Il y avait peut-être ce garçon... Celui qui lui souriait, là-bas. Celui à qui elle avait parlé. Elle a essayé de le bannir de son esprit, comme tous les souvenirs de cette partie de sa vie, puis elle a regretté ce choix. Mais depuis, son prénom lui échappe, et cela la désole. Parfois, il apparaît dans ses cauchemars, mais à son réveil, son visage s'évapore lui aussi. Oui, il était son ami. Et il lui manque plus que de raison.

« Justine, ça va ? »

Elle cligne des yeux et se retrouve face au visage inquiet de Vincent. Elle réalise qu'elle s'est arrêtée en plein milieu de la rue.

« Pardon. Je crois que... je m'étais perdue dans mes pensées.

– Ouf, je croyais que c'était ce que je te demandais qui te faisait cet effet. Par curiosité, à quel moment t'as arrêté de m'écouter ? »

Justine se sent rougir, mais le grand sourire de Vincent la rassure.

« Quelque part entre le gymnase et le premier feu tricolore ?

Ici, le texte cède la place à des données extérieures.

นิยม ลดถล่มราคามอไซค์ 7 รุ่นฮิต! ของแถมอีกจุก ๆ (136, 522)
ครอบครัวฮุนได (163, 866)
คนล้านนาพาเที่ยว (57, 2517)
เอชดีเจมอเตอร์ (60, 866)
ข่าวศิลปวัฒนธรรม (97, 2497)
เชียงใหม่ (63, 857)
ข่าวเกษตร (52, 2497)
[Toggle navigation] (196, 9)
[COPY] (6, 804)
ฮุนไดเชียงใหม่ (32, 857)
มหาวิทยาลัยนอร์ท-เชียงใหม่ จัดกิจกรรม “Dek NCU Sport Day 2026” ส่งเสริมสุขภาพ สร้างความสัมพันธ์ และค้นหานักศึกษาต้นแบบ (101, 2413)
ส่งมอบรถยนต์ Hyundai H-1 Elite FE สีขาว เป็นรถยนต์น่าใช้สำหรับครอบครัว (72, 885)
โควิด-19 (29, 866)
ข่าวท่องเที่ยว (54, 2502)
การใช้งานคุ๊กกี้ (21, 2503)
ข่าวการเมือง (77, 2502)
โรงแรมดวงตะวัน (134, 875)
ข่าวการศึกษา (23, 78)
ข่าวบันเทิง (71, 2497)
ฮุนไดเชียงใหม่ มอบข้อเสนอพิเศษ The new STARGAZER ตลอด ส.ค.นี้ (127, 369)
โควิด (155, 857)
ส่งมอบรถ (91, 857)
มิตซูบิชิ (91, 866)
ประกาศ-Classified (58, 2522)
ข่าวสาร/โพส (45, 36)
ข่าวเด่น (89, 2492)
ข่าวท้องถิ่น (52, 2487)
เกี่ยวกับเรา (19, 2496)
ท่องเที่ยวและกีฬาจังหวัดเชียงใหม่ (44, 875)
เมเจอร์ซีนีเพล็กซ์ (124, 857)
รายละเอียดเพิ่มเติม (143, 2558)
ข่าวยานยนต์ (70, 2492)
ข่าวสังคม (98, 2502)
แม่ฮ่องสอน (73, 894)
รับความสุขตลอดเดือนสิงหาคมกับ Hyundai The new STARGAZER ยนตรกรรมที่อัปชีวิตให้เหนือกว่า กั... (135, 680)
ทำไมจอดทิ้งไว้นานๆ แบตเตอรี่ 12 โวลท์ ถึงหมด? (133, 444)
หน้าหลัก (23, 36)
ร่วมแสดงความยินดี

– C'est ta façon de me dire qu'en fait, t'as absolument rien écouté ?

– L'EPS a annihilé ma capacité d'attention, se justifie-t-elle.

– Alors je vais aller droit à l'essentiel, cette fois : je reste une semaine ici avant de partir chez mon père, pour ces vacances. On pourrait se voir un peu ? »

Ils arrivent devant chez elle, et Justine réalise qu'elle n'a pas vraiment envie de lui dire au revoir.

« Enfin si tu veux pas, dis-le. Pas de problème.